Your objective: Rewrite each line of the rows below as a two-column Markdown table, "No." for the line number and "Line" for its text. Leave out blank lines.

Material shown:
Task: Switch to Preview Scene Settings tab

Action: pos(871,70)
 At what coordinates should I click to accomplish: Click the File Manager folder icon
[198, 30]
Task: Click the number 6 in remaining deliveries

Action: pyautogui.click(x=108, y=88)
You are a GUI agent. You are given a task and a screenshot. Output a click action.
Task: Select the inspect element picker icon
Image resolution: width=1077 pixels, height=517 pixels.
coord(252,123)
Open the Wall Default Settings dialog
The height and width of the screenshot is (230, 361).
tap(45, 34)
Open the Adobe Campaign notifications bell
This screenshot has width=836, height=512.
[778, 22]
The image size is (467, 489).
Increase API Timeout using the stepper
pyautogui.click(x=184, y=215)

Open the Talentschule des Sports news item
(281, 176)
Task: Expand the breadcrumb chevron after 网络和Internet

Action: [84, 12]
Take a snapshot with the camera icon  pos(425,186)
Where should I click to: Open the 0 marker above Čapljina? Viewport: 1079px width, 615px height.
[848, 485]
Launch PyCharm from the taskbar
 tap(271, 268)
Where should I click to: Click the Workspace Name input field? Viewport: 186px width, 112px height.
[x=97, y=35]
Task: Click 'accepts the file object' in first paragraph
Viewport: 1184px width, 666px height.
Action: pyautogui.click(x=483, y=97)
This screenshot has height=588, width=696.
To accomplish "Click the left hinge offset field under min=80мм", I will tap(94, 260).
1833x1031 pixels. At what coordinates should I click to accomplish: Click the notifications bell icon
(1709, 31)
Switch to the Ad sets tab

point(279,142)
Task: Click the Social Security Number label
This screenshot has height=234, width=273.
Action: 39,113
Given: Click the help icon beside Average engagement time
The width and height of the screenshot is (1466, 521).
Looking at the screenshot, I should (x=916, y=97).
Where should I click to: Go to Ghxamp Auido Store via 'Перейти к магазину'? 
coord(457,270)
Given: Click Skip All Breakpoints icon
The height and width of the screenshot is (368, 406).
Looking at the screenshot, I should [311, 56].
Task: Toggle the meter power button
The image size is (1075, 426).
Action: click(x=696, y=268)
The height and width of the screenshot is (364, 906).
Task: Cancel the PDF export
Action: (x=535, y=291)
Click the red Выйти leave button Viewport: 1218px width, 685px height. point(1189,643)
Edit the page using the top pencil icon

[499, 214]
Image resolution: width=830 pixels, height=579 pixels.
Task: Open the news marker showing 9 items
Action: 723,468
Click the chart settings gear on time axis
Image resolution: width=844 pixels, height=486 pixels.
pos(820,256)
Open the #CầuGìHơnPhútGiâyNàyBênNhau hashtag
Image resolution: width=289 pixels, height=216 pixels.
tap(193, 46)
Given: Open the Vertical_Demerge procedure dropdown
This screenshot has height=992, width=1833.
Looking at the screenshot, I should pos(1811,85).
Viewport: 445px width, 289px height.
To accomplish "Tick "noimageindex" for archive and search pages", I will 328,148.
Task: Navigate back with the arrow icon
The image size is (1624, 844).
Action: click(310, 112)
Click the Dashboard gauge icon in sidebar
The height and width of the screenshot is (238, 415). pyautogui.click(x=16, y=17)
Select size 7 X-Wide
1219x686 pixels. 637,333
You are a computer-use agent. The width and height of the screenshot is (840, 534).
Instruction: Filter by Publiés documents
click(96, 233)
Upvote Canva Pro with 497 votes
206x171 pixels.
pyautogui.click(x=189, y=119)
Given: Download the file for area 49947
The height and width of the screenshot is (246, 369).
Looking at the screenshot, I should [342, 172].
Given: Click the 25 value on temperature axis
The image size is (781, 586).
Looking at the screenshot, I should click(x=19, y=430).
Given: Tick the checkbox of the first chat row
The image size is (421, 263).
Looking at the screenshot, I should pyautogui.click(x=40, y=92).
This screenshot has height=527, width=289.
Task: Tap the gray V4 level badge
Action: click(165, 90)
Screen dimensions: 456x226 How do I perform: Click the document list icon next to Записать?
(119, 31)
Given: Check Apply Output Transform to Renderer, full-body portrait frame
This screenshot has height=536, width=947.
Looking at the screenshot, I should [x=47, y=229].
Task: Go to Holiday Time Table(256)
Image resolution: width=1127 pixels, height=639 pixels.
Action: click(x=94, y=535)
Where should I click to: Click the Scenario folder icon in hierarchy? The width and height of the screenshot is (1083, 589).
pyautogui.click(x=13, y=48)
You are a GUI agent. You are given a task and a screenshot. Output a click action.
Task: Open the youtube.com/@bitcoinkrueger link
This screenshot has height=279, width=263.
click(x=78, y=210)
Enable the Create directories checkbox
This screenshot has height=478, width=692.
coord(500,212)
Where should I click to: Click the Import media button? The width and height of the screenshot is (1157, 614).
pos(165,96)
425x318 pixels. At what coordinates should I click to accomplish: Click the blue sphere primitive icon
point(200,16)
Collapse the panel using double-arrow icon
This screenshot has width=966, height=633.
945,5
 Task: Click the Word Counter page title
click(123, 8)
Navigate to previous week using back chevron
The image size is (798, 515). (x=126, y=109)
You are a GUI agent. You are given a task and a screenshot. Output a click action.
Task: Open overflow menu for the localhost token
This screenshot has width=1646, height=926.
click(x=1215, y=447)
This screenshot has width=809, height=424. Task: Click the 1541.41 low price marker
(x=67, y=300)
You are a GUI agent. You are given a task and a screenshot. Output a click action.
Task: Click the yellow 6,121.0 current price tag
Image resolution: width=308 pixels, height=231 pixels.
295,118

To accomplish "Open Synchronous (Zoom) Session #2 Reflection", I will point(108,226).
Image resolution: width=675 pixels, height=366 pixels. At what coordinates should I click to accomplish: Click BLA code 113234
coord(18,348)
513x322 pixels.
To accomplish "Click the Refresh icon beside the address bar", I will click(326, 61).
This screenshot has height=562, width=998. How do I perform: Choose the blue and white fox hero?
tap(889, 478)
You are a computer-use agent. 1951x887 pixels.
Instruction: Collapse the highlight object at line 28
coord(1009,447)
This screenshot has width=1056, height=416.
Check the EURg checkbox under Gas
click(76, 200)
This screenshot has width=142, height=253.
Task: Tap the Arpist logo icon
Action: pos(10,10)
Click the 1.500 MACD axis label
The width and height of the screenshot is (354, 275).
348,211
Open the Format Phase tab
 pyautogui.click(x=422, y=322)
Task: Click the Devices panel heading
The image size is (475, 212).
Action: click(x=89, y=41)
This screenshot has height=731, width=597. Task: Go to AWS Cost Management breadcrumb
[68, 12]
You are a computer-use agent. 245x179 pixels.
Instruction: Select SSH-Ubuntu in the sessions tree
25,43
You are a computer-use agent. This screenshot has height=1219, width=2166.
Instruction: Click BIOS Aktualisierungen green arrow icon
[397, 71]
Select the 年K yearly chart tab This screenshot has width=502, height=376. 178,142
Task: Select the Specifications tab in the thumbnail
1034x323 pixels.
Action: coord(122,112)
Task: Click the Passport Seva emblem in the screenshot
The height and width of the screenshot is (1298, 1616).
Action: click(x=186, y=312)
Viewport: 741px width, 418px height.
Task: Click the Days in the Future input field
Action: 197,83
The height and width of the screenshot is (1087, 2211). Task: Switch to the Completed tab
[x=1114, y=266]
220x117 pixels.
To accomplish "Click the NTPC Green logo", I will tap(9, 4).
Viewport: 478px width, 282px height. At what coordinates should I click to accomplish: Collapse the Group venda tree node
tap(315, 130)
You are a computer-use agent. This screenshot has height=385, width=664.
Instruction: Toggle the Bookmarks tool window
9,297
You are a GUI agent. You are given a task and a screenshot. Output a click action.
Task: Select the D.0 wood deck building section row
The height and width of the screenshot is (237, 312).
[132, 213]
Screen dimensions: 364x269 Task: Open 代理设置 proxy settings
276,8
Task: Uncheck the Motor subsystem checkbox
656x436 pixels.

Result below:
| No. | Line |
|---|---|
| 1 | Task: Switch to Preview Scene Settings tab |
| 2 | Action: pos(871,70) |
| 3 |  At what coordinates should I click to accomplish: Click the File Manager folder icon |
| 4 | [198, 30] |
| 5 | Task: Click the number 6 in remaining deliveries |
| 6 | Action: pyautogui.click(x=108, y=88) |
| 7 | You are a GUI agent. You are given a task and a screenshot. Output a click action. |
| 8 | Task: Select the inspect element picker icon |
| 9 | Image resolution: width=1077 pixels, height=517 pixels. |
| 10 | coord(252,123) |
| 11 | Open the Wall Default Settings dialog |
| 12 | The height and width of the screenshot is (230, 361). |
| 13 | tap(45, 34) |
| 14 | Open the Adobe Campaign notifications bell |
| 15 | This screenshot has width=836, height=512. |
| 16 | [778, 22] |
| 17 | The image size is (467, 489). |
| 18 | Increase API Timeout using the stepper |
| 19 | pyautogui.click(x=184, y=215) |
| 20 | Open the Talentschule des Sports news item |
| 21 | (281, 176) |
| 22 | Task: Expand the breadcrumb chevron after 网络和Internet |
| 23 | Action: [84, 12] |
| 24 | Take a snapshot with the camera icon  pos(425,186) |
| 25 | Where should I click to: Open the 0 marker above Čapljina? Viewport: 1079px width, 615px height. |
| 26 | [848, 485] |
| 27 | Launch PyCharm from the taskbar |
| 28 |  tap(271, 268) |
| 29 | Where should I click to: Click the Workspace Name input field? Viewport: 186px width, 112px height. |
| 30 | [x=97, y=35] |
| 31 | Task: Click 'accepts the file object' in first paragraph |
| 32 | Viewport: 1184px width, 666px height. |
| 33 | Action: pyautogui.click(x=483, y=97) |
| 34 | This screenshot has height=588, width=696. |
| 35 | To accomplish "Click the left hinge offset field under min=80мм", I will tap(94, 260). |
| 36 | 1833x1031 pixels. At what coordinates should I click to accomplish: Click the notifications bell icon |
| 37 | (1709, 31) |
| 38 | Switch to the Ad sets tab |
| 39 | point(279,142) |
| 40 | Task: Click the Social Security Number label |
| 41 | This screenshot has height=234, width=273. |
| 42 | Action: 39,113 |
| 43 | Given: Click the help icon beside Average engagement time |
| 44 | The width and height of the screenshot is (1466, 521). |
| 45 | Looking at the screenshot, I should (x=916, y=97). |
| 46 | Where should I click to: Go to Ghxamp Auido Store via 'Перейти к магазину'?  |
| 47 | coord(457,270) |
| 48 | Given: Click Skip All Breakpoints icon |
| 49 | The height and width of the screenshot is (368, 406). |
| 50 | Looking at the screenshot, I should [311, 56]. |
| 51 | Task: Toggle the meter power button |
| 52 | The image size is (1075, 426). |
| 53 | Action: click(x=696, y=268) |
| 54 | The height and width of the screenshot is (364, 906). |
| 55 | Task: Cancel the PDF export |
| 56 | Action: (x=535, y=291) |
| 57 | Click the red Выйти leave button Viewport: 1218px width, 685px height. point(1189,643) |
| 58 | Edit the page using the top pencil icon |
| 59 | [499, 214] |
| 60 | Image resolution: width=830 pixels, height=579 pixels. |
| 61 | Task: Open the news marker showing 9 items |
| 62 | Action: 723,468 |
| 63 | Click the chart settings gear on time axis |
| 64 | Image resolution: width=844 pixels, height=486 pixels. |
| 65 | pos(820,256) |
| 66 | Open the #CầuGìHơnPhútGiâyNàyBênNhau hashtag |
| 67 | Image resolution: width=289 pixels, height=216 pixels. |
| 68 | tap(193, 46) |
| 69 | Given: Open the Vertical_Demerge procedure dropdown |
| 70 | This screenshot has height=992, width=1833. |
| 71 | Looking at the screenshot, I should pos(1811,85). |
| 72 | Viewport: 445px width, 289px height. |
| 73 | To accomplish "Tick "noimageindex" for archive and search pages", I will 328,148. |
| 74 | Task: Navigate back with the arrow icon |
| 75 | The image size is (1624, 844). |
| 76 | Action: click(310, 112) |
| 77 | Click the Dashboard gauge icon in sidebar |
| 78 | The height and width of the screenshot is (238, 415). pyautogui.click(x=16, y=17) |
| 79 | Select size 7 X-Wide |
| 80 | 1219x686 pixels. 637,333 |
| 81 | You are a computer-use agent. The width and height of the screenshot is (840, 534). |
| 82 | Instruction: Filter by Publiés documents |
| 83 | click(96, 233) |
| 84 | Upvote Canva Pro with 497 votes |
| 85 | 206x171 pixels. |
| 86 | pyautogui.click(x=189, y=119) |
| 87 | Given: Download the file for area 49947 |
| 88 | The height and width of the screenshot is (246, 369). |
| 89 | Looking at the screenshot, I should [342, 172]. |
| 90 | Given: Click the 25 value on temperature axis |
| 91 | The image size is (781, 586). |
| 92 | Looking at the screenshot, I should click(x=19, y=430). |
| 93 | Given: Tick the checkbox of the first chat row |
| 94 | The image size is (421, 263). |
| 95 | Looking at the screenshot, I should pyautogui.click(x=40, y=92). |
| 96 | This screenshot has height=527, width=289. |
| 97 | Task: Tap the gray V4 level badge |
| 98 | Action: click(165, 90) |
| 99 | Screen dimensions: 456x226 How do I perform: Click the document list icon next to Записать? |
| 100 | (119, 31) |
| 101 | Given: Check Apply Output Transform to Renderer, full-body portrait frame |
| 102 | This screenshot has height=536, width=947. |
| 103 | Looking at the screenshot, I should [x=47, y=229]. |
| 104 | Task: Go to Holiday Time Table(256) |
| 105 | Image resolution: width=1127 pixels, height=639 pixels. |
| 106 | Action: click(x=94, y=535) |
| 107 | Where should I click to: Click the Scenario folder icon in hierarchy? The width and height of the screenshot is (1083, 589). |
| 108 | pyautogui.click(x=13, y=48) |
| 109 | You are a GUI agent. You are given a task and a screenshot. Output a click action. |
| 110 | Task: Open the youtube.com/@bitcoinkrueger link |
| 111 | This screenshot has height=279, width=263. |
| 112 | click(x=78, y=210) |
| 113 | Enable the Create directories checkbox |
| 114 | This screenshot has height=478, width=692. |
| 115 | coord(500,212) |
| 116 | Where should I click to: Click the Import media button? The width and height of the screenshot is (1157, 614). |
| 117 | pos(165,96) |
| 118 | 425x318 pixels. At what coordinates should I click to accomplish: Click the blue sphere primitive icon |
| 119 | point(200,16) |
| 120 | Collapse the panel using double-arrow icon |
| 121 | This screenshot has width=966, height=633. |
| 122 | 945,5 |
| 123 |  Task: Click the Word Counter page title |
| 124 | click(123, 8) |
| 125 | Navigate to previous week using back chevron |
| 126 | The image size is (798, 515). (x=126, y=109) |
| 127 | You are a GUI agent. You are given a task and a screenshot. Output a click action. |
| 128 | Task: Open overflow menu for the localhost token |
| 129 | This screenshot has width=1646, height=926. |
| 130 | click(x=1215, y=447) |
| 131 | This screenshot has width=809, height=424. Task: Click the 1541.41 low price marker |
| 132 | (x=67, y=300) |
| 133 | You are a GUI agent. You are given a task and a screenshot. Output a click action. |
| 134 | Task: Click the yellow 6,121.0 current price tag |
| 135 | Image resolution: width=308 pixels, height=231 pixels. |
| 136 | 295,118 |
| 137 | To accomplish "Open Synchronous (Zoom) Session #2 Reflection", I will point(108,226). |
| 138 | Image resolution: width=675 pixels, height=366 pixels. At what coordinates should I click to accomplish: Click BLA code 113234 |
| 139 | coord(18,348) |
| 140 | 513x322 pixels. |
| 141 | To accomplish "Click the Refresh icon beside the address bar", I will click(326, 61). |
| 142 | This screenshot has height=562, width=998. How do I perform: Choose the blue and white fox hero? |
| 143 | tap(889, 478) |
| 144 | You are a computer-use agent. 1951x887 pixels. |
| 145 | Instruction: Collapse the highlight object at line 28 |
| 146 | coord(1009,447) |
| 147 | This screenshot has width=1056, height=416. |
| 148 | Check the EURg checkbox under Gas |
| 149 | click(76, 200) |
| 150 | This screenshot has width=142, height=253. |
| 151 | Task: Tap the Arpist logo icon |
| 152 | Action: pos(10,10) |
| 153 | Click the 1.500 MACD axis label |
| 154 | The width and height of the screenshot is (354, 275). |
| 155 | 348,211 |
| 156 | Open the Format Phase tab |
| 157 |  pyautogui.click(x=422, y=322) |
| 158 | Task: Click the Devices panel heading |
| 159 | The image size is (475, 212). |
| 160 | Action: click(x=89, y=41) |
| 161 | This screenshot has height=731, width=597. Task: Go to AWS Cost Management breadcrumb |
| 162 | [68, 12] |
| 163 | You are a computer-use agent. 245x179 pixels. |
| 164 | Instruction: Select SSH-Ubuntu in the sessions tree |
| 165 | 25,43 |
| 166 | You are a computer-use agent. This screenshot has height=1219, width=2166. |
| 167 | Instruction: Click BIOS Aktualisierungen green arrow icon |
| 168 | [397, 71] |
| 169 | Select the 年K yearly chart tab This screenshot has width=502, height=376. 178,142 |
| 170 | Task: Select the Specifications tab in the thumbnail |
| 171 | 1034x323 pixels. |
| 172 | Action: coord(122,112) |
| 173 | Task: Click the Passport Seva emblem in the screenshot |
| 174 | The height and width of the screenshot is (1298, 1616). |
| 175 | Action: click(x=186, y=312) |
| 176 | Viewport: 741px width, 418px height. |
| 177 | Task: Click the Days in the Future input field |
| 178 | Action: 197,83 |
| 179 | The height and width of the screenshot is (1087, 2211). Task: Switch to the Completed tab |
| 180 | [x=1114, y=266] |
| 181 | 220x117 pixels. |
| 182 | To accomplish "Click the NTPC Green logo", I will tap(9, 4). |
| 183 | Viewport: 478px width, 282px height. At what coordinates should I click to accomplish: Collapse the Group venda tree node |
| 184 | tap(315, 130) |
| 185 | You are a computer-use agent. This screenshot has height=385, width=664. |
| 186 | Instruction: Toggle the Bookmarks tool window |
| 187 | 9,297 |
| 188 | You are a GUI agent. You are given a task and a screenshot. Output a click action. |
| 189 | Task: Select the D.0 wood deck building section row |
| 190 | The height and width of the screenshot is (237, 312). |
| 191 | [132, 213] |
| 192 | Screen dimensions: 364x269 Task: Open 代理设置 proxy settings |
| 193 | 276,8 |
| 194 | Task: Uncheck the Motor subsystem checkbox |
| 195 | 656x436 pixels. |